For example, there’s a chapter about Alice, a free online download that Pausch helped develop that teaches people how to program animation. Being fairly computer illiterate myself, I was happy to learn about this and have already set it up on my own hard drive. He also has some good advice about using Girl Scout thin mint cookies to help people be productive with you, and to build relationships by expressing gratitude. It’s a great idea, and next year I’ll stock up on those cookies.
There’s even a chapter on time management (see, I told you it was like The Seven Habits).
But if it’s not a syrupy Hallmark card, neither is it a cold-blooded textbook. Pausch has an engaging, accessible style that lends itself well to this kind of counsel; at one point he writes, “this is just the stuff that worked for me.” No heavy-handed pontificating here. His many anecdotes are clever and his constant self-deprecating humor is often laugh-out-loud funny.

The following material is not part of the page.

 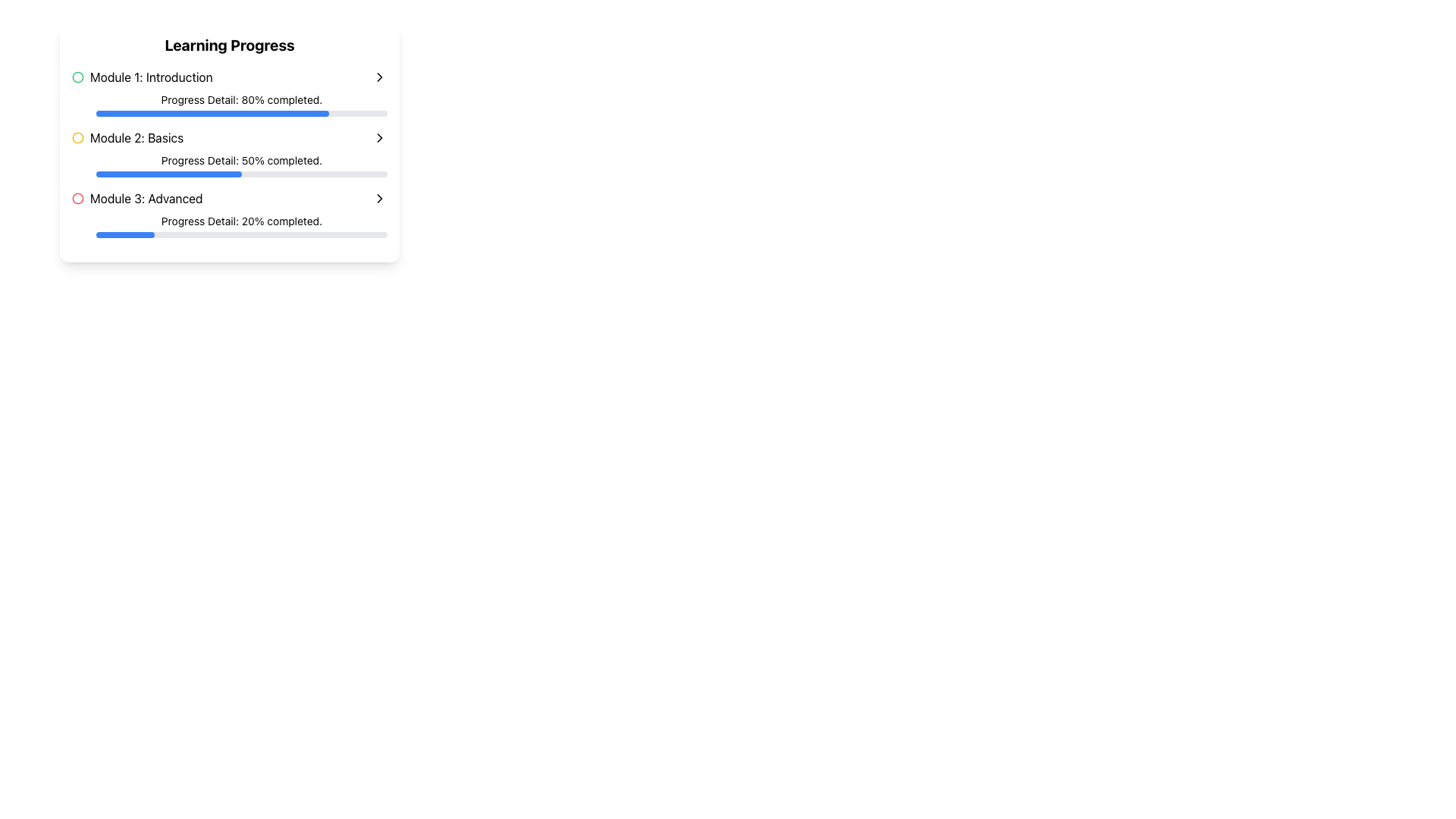 What do you see at coordinates (142, 77) in the screenshot?
I see `the text label that reads 'Module 1: Introduction', which is styled in bold and positioned at the top of the 'Learning Progress' section` at bounding box center [142, 77].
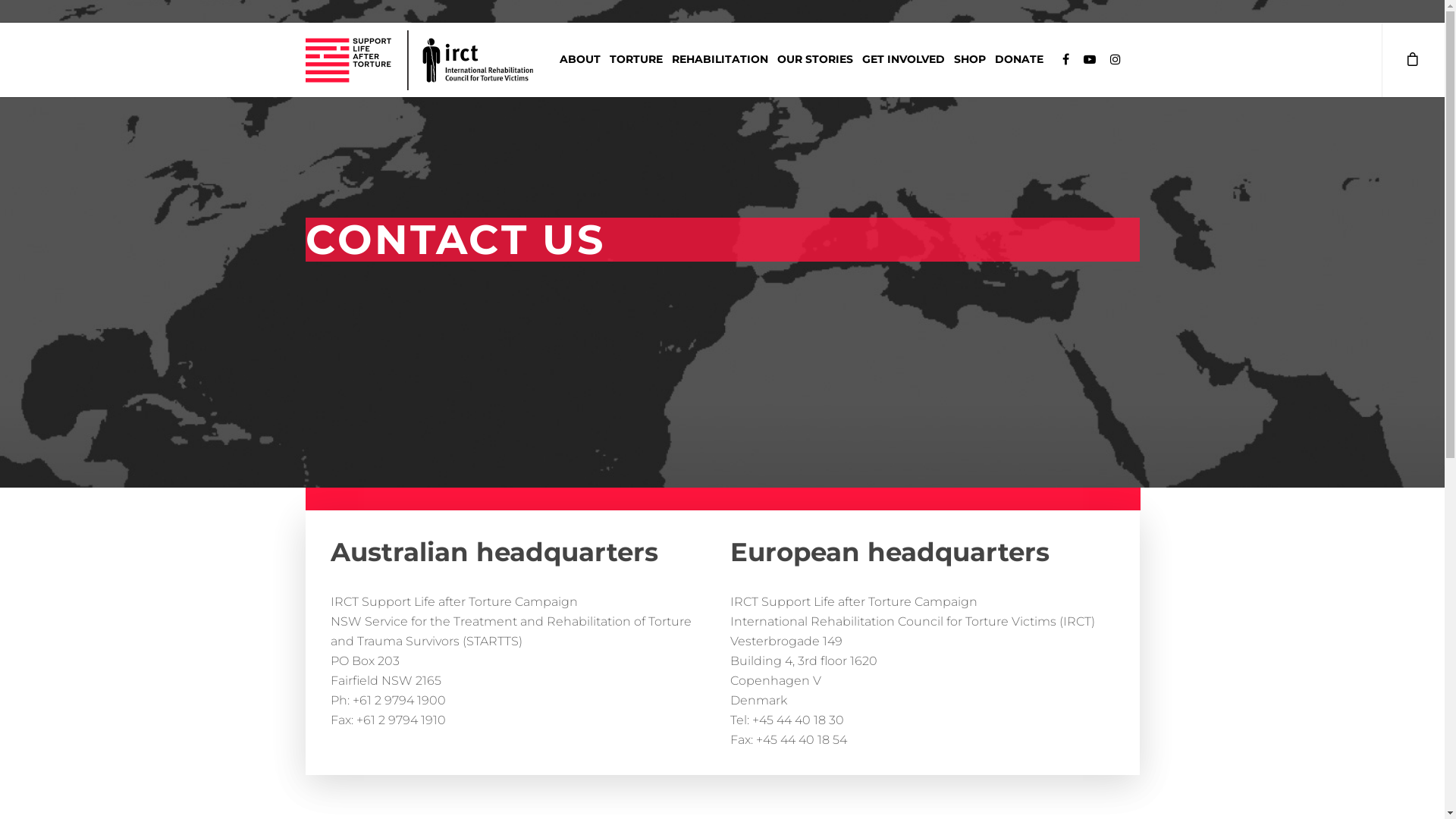  Describe the element at coordinates (554, 62) in the screenshot. I see `'ABOUT'` at that location.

So when you read The Last Lecture, you might need a box of tissues, but I sure didn’t. What I did need was some paper for taking notes on Pausch’s many great ideas for working hard and enjoying it, and an eraser to get rid of the scribbles I made while laughing at his story of painting his childhood bedroom…very poorly.
This book is a testament to how much Pausch achieved in life, and how he did it. The book itself is a worthy accomplishment, one whose lessons are worth imitating, and a monument to a life well lived.